▶ _TEXT SHOWN_
^^^^^^^^^^^^^^^^
Back to your first sentence in the OP, “Slow play is going to kill high-level bridge”.

You need to better define, “high-level Bridge”.

I think we need to separate the arguments into Pairs, Swiss, KO.

Let's take Regional events. I'll use Gatlinburg as the example, lots of events.

It is rare for a KO match to go beyond regulation time. I know because we sometimes pre-sell to the losers for the next event; you can see from the empty tables in the KO area.

I don't know much about Pairs games in Gatlinburg.

There are some slow players in Swiss events. ACBL has CoC, using proper tools (shameless plug: Bridgescoreplus), the TDs can not only enforce the time penalties, but have documentation to prove that scores were reported late. For the last few years at Gatlinburg, I've brought an atomic clock with me, just to prove the time stamps are “real time” (it also helps if someone wants to buy an entry at 1pm and TD has closed sales). I think once players know that penalties are enforced, they will improve. See previous comment about experience running Swiss with penalties and Board influence on TDs.

Let's take Nationals.

For the main events: Spingold/Vanderbilt; the earlier rounds are generally done in time. One slow pair will only slow up that match. This should be a separate topic from other events.
^^^^^^^^^^^^^^^^
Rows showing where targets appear
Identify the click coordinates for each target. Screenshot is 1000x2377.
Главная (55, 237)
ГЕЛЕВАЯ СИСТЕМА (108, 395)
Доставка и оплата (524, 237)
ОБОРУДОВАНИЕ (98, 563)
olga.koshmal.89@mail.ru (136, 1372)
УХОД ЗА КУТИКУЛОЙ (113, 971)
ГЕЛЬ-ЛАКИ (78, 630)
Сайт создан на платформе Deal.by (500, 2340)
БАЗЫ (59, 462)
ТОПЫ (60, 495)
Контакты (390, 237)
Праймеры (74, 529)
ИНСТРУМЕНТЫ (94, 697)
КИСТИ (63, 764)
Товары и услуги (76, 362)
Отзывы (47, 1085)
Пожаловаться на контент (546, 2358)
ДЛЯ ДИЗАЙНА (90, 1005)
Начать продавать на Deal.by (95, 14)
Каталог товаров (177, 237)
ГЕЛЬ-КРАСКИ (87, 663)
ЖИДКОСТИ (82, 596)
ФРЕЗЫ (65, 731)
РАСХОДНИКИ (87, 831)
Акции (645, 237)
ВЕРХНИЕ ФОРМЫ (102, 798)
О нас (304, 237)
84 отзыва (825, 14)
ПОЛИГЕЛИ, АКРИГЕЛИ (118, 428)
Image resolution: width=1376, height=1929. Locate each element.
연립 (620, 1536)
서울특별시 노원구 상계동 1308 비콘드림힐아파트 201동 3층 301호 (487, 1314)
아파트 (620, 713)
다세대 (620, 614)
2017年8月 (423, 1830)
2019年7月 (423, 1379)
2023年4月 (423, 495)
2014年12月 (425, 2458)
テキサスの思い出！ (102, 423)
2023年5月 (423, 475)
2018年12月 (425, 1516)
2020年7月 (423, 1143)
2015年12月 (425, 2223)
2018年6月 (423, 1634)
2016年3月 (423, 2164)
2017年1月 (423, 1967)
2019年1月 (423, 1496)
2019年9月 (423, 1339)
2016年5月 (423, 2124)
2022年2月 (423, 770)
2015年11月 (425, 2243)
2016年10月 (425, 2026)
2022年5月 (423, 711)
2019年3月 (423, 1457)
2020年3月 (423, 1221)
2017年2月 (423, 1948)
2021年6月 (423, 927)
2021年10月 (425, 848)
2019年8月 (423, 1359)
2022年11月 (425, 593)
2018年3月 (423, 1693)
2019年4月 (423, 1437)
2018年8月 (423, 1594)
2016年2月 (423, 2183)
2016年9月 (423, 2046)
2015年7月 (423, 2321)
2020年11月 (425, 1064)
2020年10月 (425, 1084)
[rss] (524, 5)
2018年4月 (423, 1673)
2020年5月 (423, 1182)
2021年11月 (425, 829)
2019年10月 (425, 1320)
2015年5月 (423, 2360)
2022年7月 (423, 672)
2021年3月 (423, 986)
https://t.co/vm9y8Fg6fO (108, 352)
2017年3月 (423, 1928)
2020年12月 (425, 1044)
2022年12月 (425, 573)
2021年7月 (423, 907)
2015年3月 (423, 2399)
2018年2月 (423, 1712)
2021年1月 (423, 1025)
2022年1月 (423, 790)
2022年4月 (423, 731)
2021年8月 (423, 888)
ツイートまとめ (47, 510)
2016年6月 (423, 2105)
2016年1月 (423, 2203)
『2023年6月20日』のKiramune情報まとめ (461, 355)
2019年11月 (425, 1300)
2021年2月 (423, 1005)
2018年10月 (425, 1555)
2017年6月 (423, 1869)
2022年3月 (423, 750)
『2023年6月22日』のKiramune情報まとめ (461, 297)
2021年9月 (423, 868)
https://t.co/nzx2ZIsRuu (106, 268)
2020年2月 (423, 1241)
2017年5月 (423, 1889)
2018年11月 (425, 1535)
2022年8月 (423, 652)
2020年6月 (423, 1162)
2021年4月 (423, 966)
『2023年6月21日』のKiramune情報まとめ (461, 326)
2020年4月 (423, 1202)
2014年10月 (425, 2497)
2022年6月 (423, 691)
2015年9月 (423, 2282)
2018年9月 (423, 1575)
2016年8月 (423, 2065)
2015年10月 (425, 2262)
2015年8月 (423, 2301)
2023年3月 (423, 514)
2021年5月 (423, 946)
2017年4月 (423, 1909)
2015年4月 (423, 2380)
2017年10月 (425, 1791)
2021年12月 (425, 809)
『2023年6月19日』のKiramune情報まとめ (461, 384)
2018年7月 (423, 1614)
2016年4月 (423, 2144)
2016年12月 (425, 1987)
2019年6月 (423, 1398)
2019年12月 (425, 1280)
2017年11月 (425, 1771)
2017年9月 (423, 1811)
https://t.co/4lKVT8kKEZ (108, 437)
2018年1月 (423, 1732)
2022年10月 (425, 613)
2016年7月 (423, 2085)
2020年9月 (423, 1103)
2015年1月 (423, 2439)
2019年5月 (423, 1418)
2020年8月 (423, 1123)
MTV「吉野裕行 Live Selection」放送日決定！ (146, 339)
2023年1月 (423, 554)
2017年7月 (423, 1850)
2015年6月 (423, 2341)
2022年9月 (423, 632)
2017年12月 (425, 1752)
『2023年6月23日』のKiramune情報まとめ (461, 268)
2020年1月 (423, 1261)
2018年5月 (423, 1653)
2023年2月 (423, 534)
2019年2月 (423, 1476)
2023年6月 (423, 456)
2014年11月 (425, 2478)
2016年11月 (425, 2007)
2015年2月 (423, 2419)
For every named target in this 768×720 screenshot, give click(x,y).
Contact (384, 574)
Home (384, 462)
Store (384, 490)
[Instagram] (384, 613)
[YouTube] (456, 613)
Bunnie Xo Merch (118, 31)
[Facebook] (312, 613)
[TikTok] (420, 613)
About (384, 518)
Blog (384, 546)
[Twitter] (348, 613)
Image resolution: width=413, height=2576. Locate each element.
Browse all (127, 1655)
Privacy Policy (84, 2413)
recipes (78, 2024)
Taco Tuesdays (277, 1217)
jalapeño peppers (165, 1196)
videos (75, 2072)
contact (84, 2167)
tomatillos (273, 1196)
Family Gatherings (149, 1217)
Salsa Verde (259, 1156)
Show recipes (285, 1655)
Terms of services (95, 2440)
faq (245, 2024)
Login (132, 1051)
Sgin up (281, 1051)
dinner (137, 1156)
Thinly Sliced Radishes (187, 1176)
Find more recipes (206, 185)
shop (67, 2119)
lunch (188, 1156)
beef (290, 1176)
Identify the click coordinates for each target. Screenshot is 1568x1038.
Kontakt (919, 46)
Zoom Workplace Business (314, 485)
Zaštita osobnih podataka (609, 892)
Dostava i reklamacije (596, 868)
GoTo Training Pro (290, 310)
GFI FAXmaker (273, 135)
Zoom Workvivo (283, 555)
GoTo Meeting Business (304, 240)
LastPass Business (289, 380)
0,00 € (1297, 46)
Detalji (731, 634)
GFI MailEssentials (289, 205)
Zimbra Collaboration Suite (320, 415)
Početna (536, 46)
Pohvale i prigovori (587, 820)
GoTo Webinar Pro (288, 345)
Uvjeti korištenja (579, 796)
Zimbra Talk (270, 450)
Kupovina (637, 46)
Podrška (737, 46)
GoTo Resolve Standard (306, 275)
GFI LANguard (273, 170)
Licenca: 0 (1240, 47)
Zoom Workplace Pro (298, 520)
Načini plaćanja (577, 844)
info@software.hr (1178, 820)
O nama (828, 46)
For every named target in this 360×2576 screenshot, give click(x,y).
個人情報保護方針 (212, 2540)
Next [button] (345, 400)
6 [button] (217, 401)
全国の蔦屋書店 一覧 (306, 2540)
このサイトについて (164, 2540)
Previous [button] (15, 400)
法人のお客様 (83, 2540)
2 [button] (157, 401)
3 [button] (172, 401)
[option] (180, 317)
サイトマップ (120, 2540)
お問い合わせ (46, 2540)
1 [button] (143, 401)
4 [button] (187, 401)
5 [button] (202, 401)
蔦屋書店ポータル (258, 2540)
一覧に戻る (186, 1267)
^^^^^^^^^^^^^^^^
▶ _AIM A_
In the text about slow play in bridge, what does the writer bring to Gatlinburg to prove the time stamps are "real time"?
▶ _AIM B_
Rewrite the records starting with the line with "2016年2月 (423, 2183)" and going on through the line with "2019年11月 (425, 1300)", replacing "ツイートまとめ" with "ツイート集" and leaving everything else unchanged.

▶ _FULL RESPONSE A_
An atomic clock.

▶ _FULL RESPONSE B_
2016年2月 (423, 2183)
2016年9月 (423, 2046)
2015年7月 (423, 2321)
2020年11月 (425, 1064)
2020年10月 (425, 1084)
[rss] (524, 5)
2018年4月 (423, 1673)
2020年5月 (423, 1182)
2021年11月 (425, 829)
2019年10月 (425, 1320)
2015年5月 (423, 2360)
2022年7月 (423, 672)
2021年3月 (423, 986)
https://t.co/vm9y8Fg6fO (108, 352)
2017年3月 (423, 1928)
2020年12月 (425, 1044)
2022年12月 (425, 573)
2021年7月 (423, 907)
2015年3月 (423, 2399)
2018年2月 (423, 1712)
2021年1月 (423, 1025)
2022年1月 (423, 790)
2022年4月 (423, 731)
2021年8月 (423, 888)
ツイート集 (47, 510)
2016年6月 (423, 2105)
2016年1月 (423, 2203)
『2023年6月20日』のKiramune情報まとめ (461, 355)
2019年11月 (425, 1300)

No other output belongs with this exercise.